The OF2CEN platform is a cornerstone of Italy’s efforts to combat cybersecurity and financial fraud, highlighting how technology can address complex, large-scale threats. Beyond this, technology holds significant promise for advancing fraud prevention in other areas as well.  

The first line of defense against fraud is the bank’s own fraud detection system. These systems are designed to monitor, analyze, and flag potentially fraudulent transactions, leveraging internal algorithms and customer data tailored to the specific needs, transaction volumes, and risk profiles of each bank. 

While banks benefit from insights provided by OF2CEN, their internal systems remain autonomous in decision-making and response execution. It is crucial that these systems, along with other protective measures, adapt to the evolving online fraud landscape, including the rise of scams, social engineering tactics, and the growing sophistication of these attacks. 

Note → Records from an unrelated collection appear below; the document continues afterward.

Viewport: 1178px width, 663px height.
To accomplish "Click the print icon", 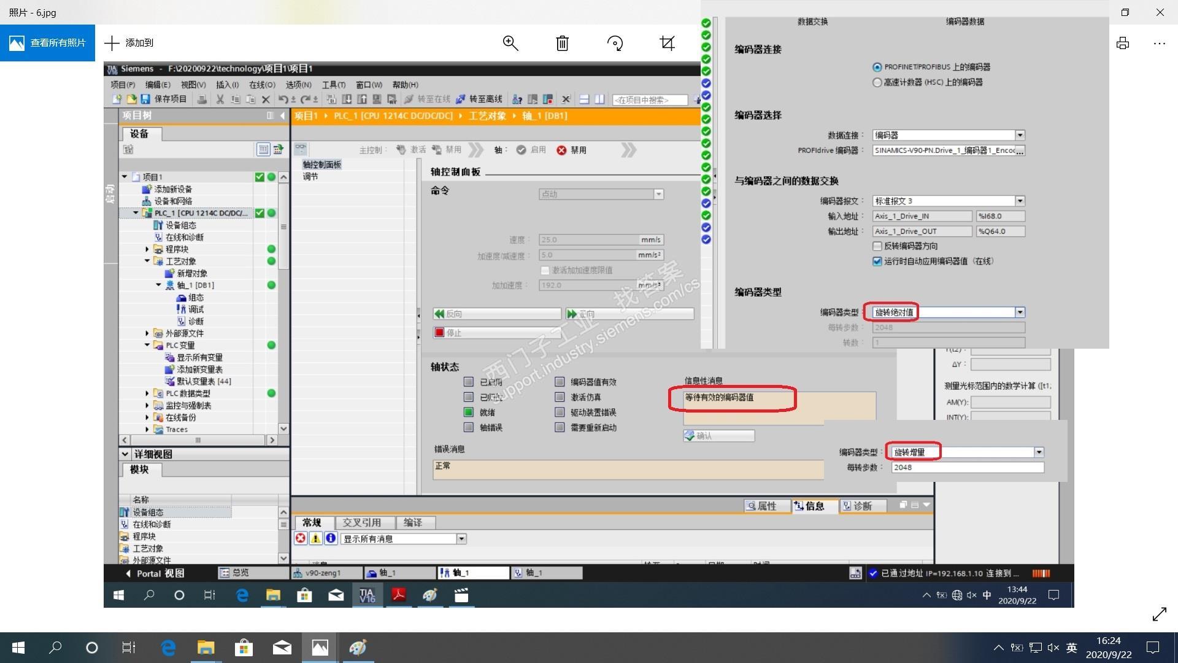I will point(1123,43).
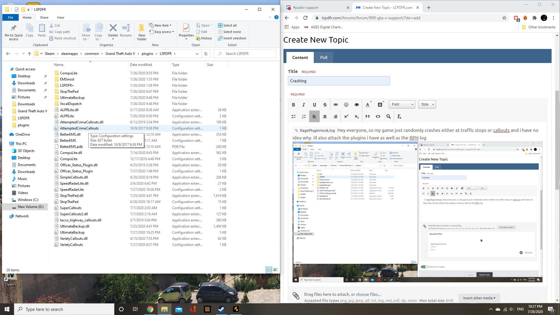
Task: Click the Strikethrough icon in editor
Action: coord(325,105)
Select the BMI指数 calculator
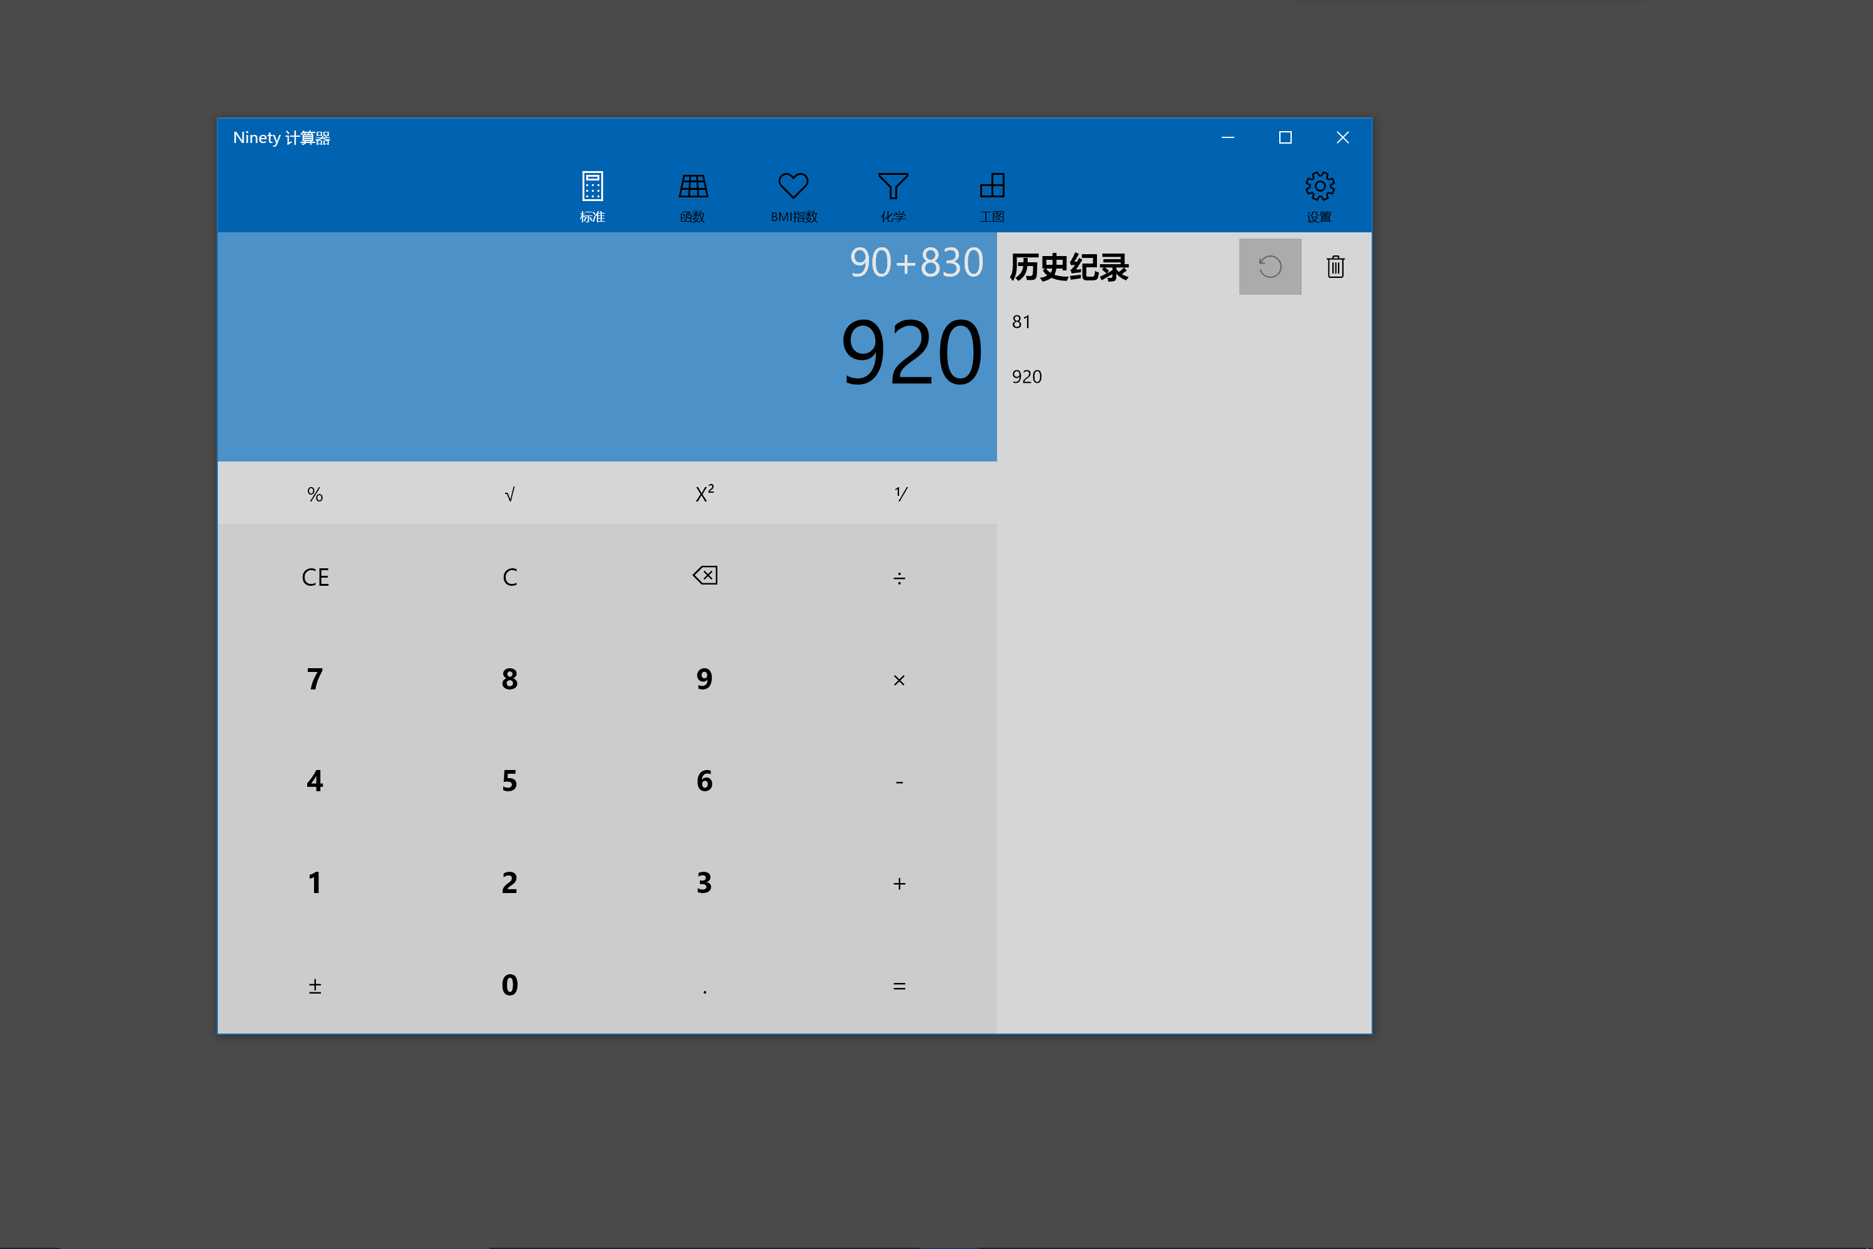1873x1249 pixels. click(x=793, y=195)
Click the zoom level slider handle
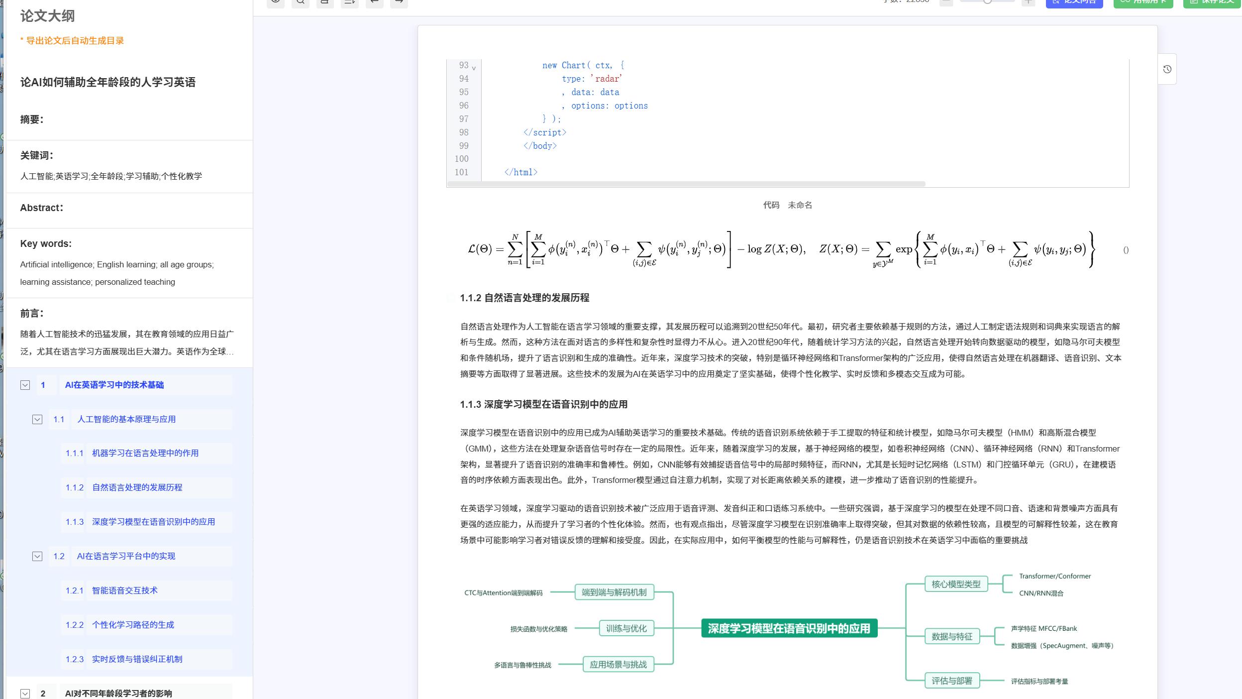Screen dimensions: 1242x699 pyautogui.click(x=987, y=1)
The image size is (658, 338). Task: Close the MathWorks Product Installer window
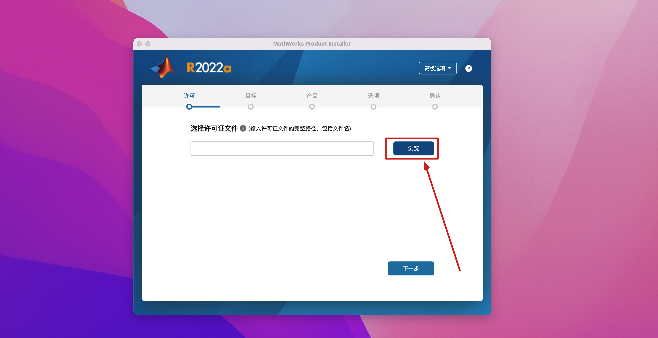pyautogui.click(x=139, y=44)
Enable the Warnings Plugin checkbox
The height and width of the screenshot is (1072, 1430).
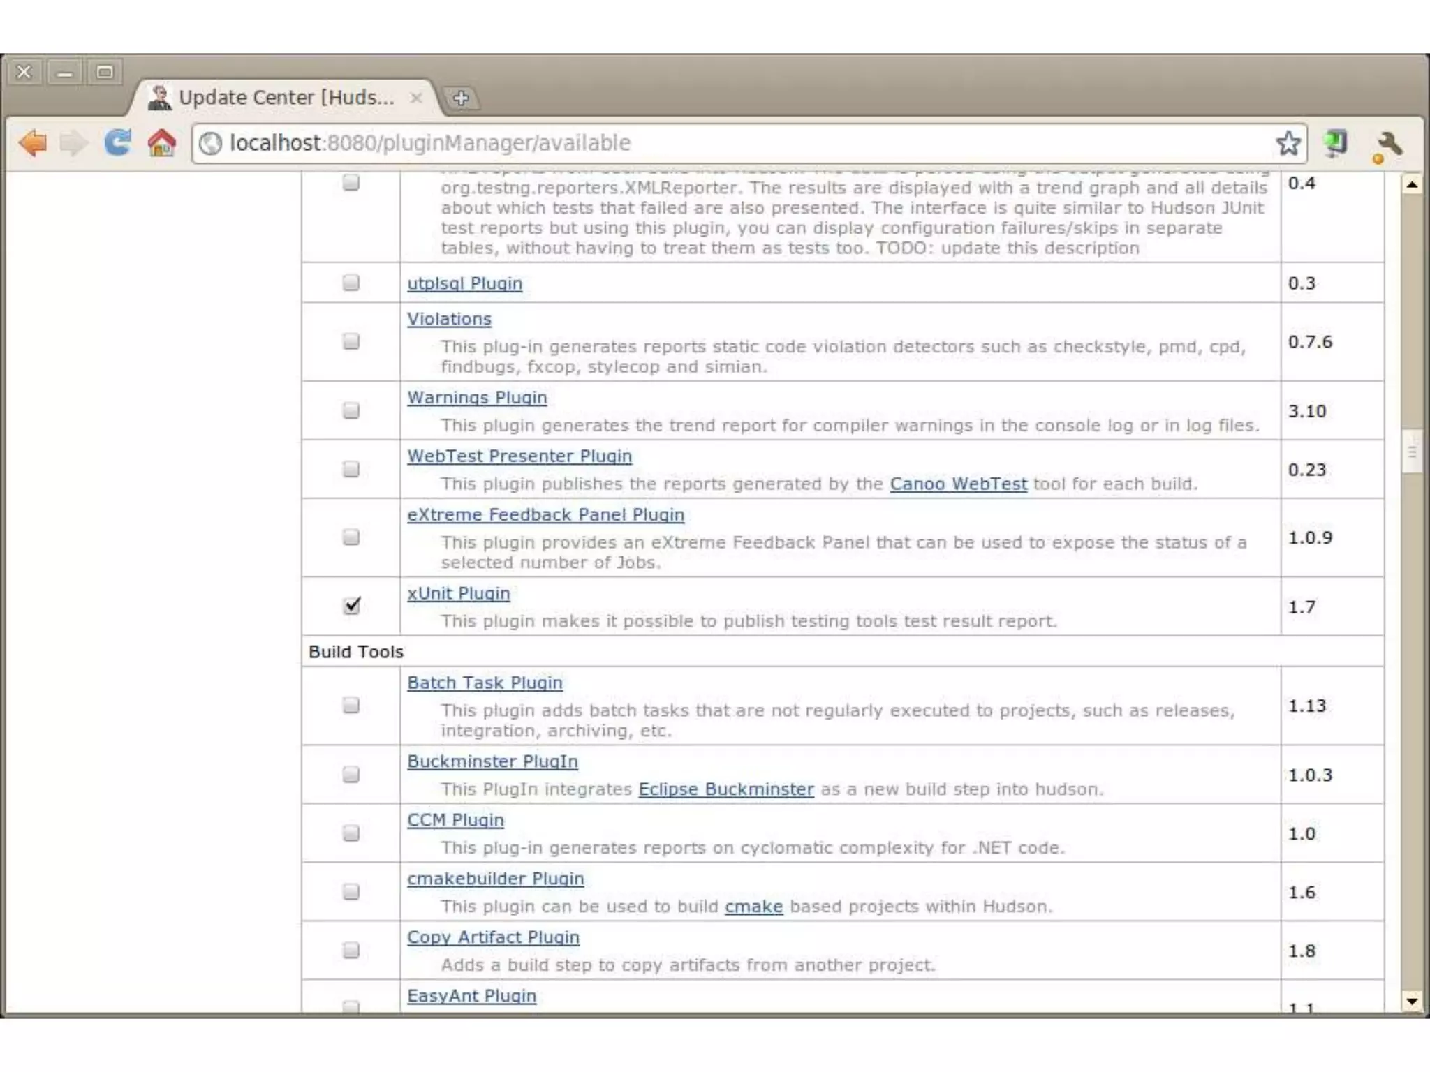tap(351, 410)
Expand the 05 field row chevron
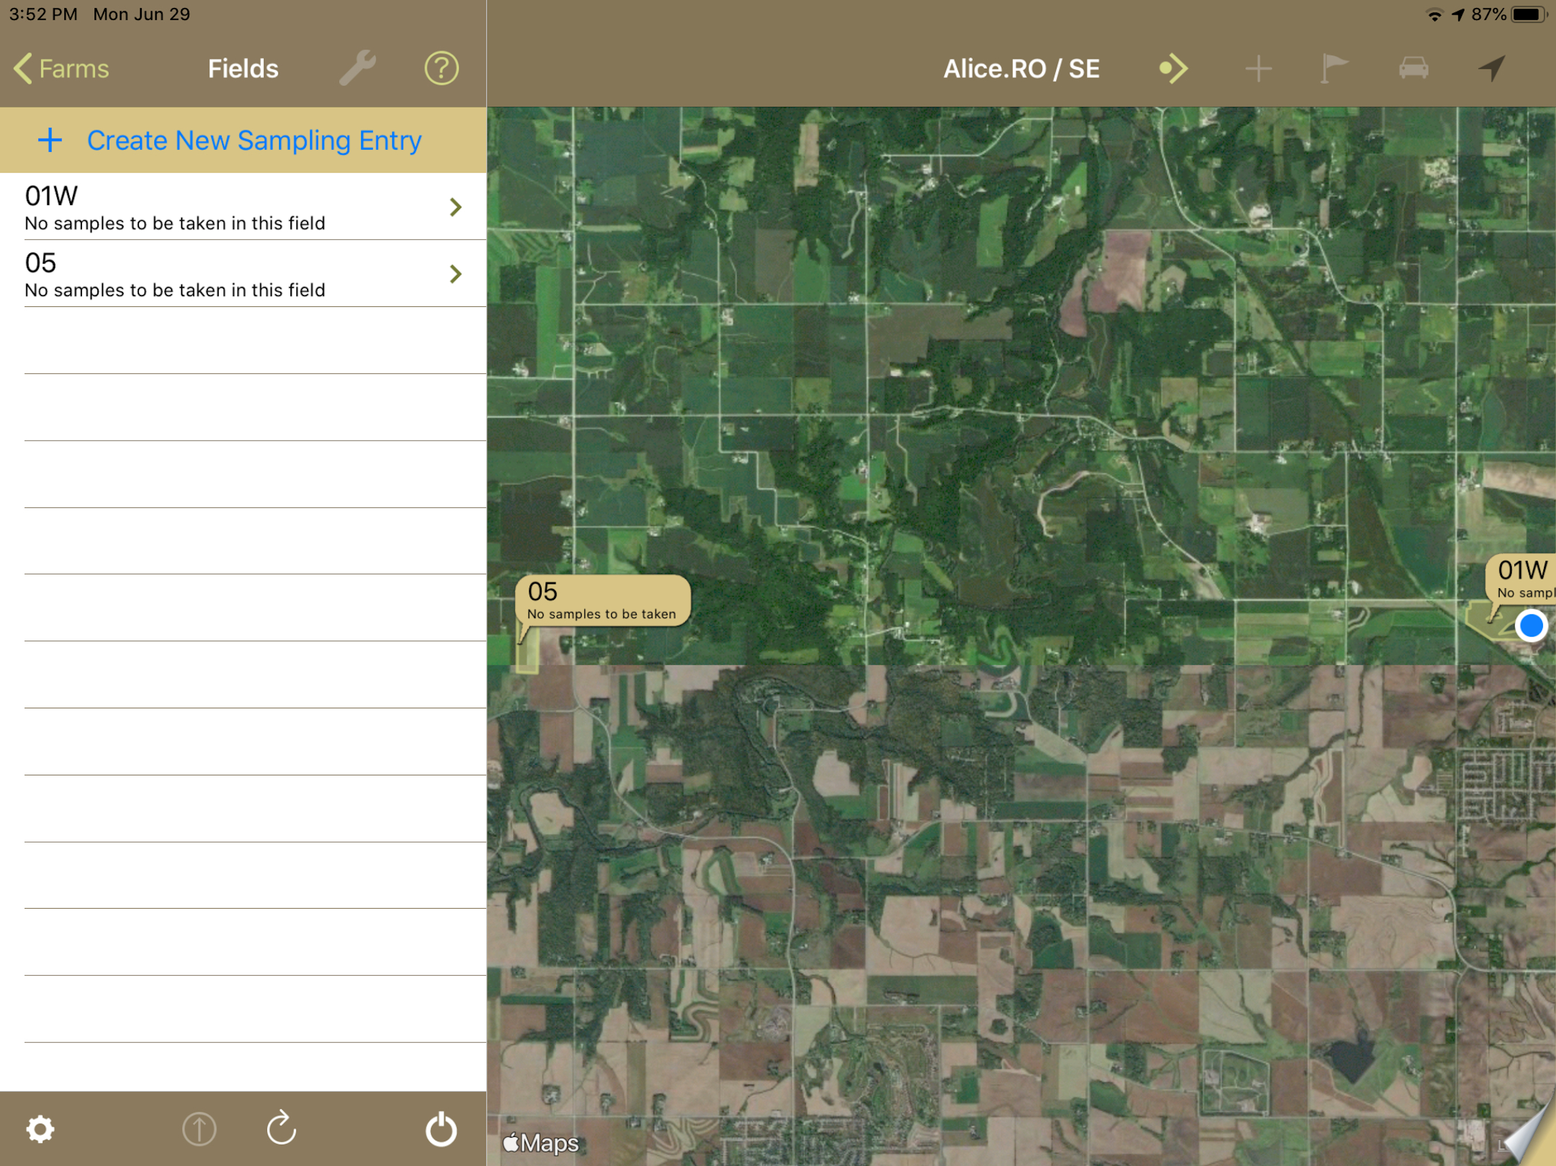 (455, 274)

How behavioral intelligence can help banks 

Behavioral intelligence-based systems offer a reliable solution for Italian banks to tackle modern digital fraud, including sophisticated tactics such as authorized payment fraud, remote access intrusions, and mobile malware. 

For example, ThreatMark’s behavioral intelligence can effectively prevent account takeover (ATO), a common consequence of stolen data—an issue that is particularly prevalent in Italy. By analyzing customer behavior patterns, application usage, device data, and other indicators, ThreatMark identifies deviations from normal activity that might signal unauthorized access. 

This integrated approach, which combines various data points, enables a more nuanced understanding of each customer’s digital habits. As a result, behavioral intelligence proves effective where other fraud detection systems may fall short—for instance, in cases of social engineering and authorized payment fraud. This includes prevalent schemes such as bazaar fraud, investment fraud, romance scams, and cases of impersonation. 

The Behavioral Intelligence Platform also includes active phishing site detection, provided through the dedicated Cyber Fraud Fusion Center. This service safeguards not only individual users but also the bank’s entire customer base, helping to maintain trust and protect the institution from reputational damage.